Find each line in the entries below that contains the word "arrow", matching case exactly, and copy those lines.

+++ EXERCISE MATERIALS +++

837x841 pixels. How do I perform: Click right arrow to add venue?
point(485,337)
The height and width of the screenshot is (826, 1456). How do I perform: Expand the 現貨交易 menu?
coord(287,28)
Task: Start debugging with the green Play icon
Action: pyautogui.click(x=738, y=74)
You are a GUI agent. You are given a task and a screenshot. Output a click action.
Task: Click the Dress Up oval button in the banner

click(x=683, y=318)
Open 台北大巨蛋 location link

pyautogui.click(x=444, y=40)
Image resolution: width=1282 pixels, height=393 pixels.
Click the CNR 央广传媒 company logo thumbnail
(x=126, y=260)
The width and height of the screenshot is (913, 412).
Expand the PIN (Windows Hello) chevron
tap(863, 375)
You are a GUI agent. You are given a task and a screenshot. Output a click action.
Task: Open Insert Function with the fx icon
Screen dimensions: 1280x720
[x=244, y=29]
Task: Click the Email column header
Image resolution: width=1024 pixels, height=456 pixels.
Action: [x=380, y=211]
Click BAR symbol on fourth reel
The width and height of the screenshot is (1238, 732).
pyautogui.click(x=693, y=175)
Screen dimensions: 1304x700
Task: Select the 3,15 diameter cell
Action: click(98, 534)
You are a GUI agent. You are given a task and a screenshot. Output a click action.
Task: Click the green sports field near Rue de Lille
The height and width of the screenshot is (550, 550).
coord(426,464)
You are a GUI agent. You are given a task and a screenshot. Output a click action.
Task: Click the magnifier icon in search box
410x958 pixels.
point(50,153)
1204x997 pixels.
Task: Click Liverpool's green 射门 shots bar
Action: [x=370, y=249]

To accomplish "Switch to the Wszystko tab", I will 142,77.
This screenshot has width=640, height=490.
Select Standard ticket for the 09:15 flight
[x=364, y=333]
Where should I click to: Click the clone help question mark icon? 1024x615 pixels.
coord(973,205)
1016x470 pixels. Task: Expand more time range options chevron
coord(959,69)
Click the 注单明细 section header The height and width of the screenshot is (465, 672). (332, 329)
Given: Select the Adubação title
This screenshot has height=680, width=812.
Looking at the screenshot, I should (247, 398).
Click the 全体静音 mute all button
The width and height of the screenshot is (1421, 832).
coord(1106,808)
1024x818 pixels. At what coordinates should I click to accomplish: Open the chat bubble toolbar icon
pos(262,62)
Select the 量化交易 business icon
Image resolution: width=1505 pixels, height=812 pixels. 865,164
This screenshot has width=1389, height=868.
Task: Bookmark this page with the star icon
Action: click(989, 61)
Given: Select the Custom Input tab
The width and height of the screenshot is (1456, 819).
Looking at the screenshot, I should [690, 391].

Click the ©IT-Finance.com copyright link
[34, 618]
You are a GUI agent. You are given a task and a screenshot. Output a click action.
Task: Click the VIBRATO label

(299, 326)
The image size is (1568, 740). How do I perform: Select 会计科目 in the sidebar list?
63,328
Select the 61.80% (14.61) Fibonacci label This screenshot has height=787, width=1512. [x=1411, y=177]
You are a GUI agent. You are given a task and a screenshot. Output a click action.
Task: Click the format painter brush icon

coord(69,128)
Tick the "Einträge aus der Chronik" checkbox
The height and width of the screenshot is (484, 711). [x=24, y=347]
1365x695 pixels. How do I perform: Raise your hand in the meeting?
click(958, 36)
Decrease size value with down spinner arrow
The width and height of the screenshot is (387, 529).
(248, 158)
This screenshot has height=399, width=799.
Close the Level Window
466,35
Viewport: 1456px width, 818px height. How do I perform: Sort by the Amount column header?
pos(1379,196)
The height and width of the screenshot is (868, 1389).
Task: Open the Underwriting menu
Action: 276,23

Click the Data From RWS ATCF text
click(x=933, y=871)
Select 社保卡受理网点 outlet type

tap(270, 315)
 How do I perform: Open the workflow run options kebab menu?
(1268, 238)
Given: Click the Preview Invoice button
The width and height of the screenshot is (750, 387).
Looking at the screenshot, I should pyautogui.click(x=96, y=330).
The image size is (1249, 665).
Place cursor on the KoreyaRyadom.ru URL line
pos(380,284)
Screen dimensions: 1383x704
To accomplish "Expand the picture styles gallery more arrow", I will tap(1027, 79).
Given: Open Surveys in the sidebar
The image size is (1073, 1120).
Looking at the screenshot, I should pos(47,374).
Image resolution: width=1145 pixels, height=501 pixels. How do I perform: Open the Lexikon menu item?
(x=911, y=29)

+++

### [TASK RESULT]
837x841 pixels. How do I perform: Click right arrow to add venue?
Decrease size value with down spinner arrow
To accomplish "Expand the picture styles gallery more arrow", I will tap(1027, 79).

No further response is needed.